Author: Jonathan Dymond
Published: Harper & Brothers 1834 Philadelphia

CHAPTER IX.
MORAL LEGISLATION.

  IF a person who considered the general objects of the institution of civil government were to look over the titles of the acts of a legislature during fifteen or twenty years, he would probably be surprised to find the proportion so small of those of which it was the express object to benefit the moral character of the people. He would find many laws that respected foreign policy, many perhaps that referred to internal political economy, many for the punishment of crime,-but, few that tended positively to promote the general happiness by increasing the general virtue. This, I say, may be a reasonable subject of surprise, when it is considered that the attainment of this happiness is the original and proper object of all government. There is a general want of advertence to this object, arising, in part, perhaps, from the insufficient degree of conviction that virtue is the best promoter of the general weal.

  To prevent an evil is always better than to repair it: for which reason, if it be in the power of the legislator to diminish temptation or its influence, he will find that this is the most efficacious means of diminishing the offences and of increasing the happiness of a people. He who vigilantly detects and punishes vicious men does well; but he who prevents them from becoming vicious does better. It is better both for a sufferer, for a culprit, and for the community, that a man’s purse should remain in his pocket, than that, when it is taken away, the thief should be sure of a prison.

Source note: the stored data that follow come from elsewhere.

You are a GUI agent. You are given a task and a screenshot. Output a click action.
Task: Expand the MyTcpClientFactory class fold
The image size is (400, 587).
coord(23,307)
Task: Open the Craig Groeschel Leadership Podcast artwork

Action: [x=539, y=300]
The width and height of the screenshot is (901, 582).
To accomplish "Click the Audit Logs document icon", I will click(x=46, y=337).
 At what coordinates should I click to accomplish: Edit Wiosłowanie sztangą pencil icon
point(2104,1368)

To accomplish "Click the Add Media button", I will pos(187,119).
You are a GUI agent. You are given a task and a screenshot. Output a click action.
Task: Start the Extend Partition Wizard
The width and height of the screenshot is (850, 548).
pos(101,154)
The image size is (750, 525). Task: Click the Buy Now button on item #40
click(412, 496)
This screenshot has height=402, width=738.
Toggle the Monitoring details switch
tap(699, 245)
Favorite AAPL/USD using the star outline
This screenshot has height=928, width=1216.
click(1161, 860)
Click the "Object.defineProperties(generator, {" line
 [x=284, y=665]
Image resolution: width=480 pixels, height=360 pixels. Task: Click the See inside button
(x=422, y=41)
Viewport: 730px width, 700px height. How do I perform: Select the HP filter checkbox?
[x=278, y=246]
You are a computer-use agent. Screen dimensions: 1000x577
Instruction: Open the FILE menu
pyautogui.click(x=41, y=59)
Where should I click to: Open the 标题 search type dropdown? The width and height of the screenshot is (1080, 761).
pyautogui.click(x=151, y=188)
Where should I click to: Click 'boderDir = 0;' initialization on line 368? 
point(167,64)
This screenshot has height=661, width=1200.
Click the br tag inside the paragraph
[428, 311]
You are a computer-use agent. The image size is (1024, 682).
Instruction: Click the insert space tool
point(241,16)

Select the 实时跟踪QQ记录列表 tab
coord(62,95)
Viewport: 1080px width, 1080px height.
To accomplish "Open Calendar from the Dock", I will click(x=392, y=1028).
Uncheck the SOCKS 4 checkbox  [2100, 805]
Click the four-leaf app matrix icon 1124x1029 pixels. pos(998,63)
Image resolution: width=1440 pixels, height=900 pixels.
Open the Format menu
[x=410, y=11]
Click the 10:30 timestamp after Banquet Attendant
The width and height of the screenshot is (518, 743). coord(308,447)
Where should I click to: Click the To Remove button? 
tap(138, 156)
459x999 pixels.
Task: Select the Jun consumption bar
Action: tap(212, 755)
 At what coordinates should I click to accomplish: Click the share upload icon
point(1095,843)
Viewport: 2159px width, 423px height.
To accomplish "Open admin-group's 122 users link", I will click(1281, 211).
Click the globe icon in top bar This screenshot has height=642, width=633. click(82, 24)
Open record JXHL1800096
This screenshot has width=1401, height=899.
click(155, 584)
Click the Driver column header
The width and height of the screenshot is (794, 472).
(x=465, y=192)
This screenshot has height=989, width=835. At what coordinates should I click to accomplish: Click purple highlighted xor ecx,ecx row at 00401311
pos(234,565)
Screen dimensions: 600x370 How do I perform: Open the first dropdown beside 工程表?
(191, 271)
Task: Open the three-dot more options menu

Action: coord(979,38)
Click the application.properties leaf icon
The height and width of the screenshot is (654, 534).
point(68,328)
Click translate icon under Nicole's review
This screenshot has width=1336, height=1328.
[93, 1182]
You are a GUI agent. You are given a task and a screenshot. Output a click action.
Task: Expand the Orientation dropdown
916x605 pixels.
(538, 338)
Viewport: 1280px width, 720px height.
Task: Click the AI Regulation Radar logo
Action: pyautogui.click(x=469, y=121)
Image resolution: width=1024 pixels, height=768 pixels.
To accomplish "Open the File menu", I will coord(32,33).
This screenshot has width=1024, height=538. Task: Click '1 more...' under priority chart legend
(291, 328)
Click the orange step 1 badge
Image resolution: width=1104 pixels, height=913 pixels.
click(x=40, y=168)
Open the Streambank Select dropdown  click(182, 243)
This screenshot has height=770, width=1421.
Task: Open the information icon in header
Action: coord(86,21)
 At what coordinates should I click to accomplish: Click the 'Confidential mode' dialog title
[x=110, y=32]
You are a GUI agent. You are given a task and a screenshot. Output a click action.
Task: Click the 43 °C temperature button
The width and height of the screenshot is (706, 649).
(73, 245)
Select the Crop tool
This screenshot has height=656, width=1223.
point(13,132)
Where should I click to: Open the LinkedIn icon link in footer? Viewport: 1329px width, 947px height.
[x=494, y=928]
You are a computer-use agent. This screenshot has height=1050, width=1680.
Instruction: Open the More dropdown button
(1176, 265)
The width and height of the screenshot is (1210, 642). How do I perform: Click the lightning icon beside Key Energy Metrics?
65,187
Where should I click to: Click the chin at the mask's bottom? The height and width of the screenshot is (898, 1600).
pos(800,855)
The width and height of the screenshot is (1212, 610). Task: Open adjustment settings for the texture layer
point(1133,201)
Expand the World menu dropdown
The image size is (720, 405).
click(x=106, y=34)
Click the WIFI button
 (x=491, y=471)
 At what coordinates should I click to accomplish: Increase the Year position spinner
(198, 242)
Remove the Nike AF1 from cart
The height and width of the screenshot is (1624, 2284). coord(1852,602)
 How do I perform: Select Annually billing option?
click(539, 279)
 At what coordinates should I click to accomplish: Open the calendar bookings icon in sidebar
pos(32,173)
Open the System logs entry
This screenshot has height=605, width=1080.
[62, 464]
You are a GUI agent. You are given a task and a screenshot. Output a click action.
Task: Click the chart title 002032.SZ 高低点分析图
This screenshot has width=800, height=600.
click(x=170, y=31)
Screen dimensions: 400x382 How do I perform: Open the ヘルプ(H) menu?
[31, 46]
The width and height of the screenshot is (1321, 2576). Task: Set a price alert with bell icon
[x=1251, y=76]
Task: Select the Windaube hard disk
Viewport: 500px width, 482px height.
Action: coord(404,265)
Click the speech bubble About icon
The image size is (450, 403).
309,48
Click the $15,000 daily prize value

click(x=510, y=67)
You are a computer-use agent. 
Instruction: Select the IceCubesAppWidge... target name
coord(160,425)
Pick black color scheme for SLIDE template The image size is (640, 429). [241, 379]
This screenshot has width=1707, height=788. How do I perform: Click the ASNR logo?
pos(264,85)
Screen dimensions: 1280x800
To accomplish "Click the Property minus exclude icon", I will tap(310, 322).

  So far as is practicable, a government ought to be to a people what a judicious parent is to a family,—not merely the ruler, but the instructer and the guide. It is not perhaps so much in the power of a government to form the character of a people to virtue or to vice, as it is in the power of a parent to form that of his children. But much can be done if every thing cannot be: and, indeed, when we take into account the relative duration of the political body, as compared with that of a family, we may have reason to doubt whether governments cannot effect as much is ages as parents can do in years.—Now, a judicious father adopts a system of moral culture as well as of restraint: he does not merely lop the vagrant branches of his intellectual plant, but he trains and directs them in their proper course. The second object is to punish vice,—the first to promote virtue. You may punish vice without securing virtue; but if you secure virtue, the whole work is done.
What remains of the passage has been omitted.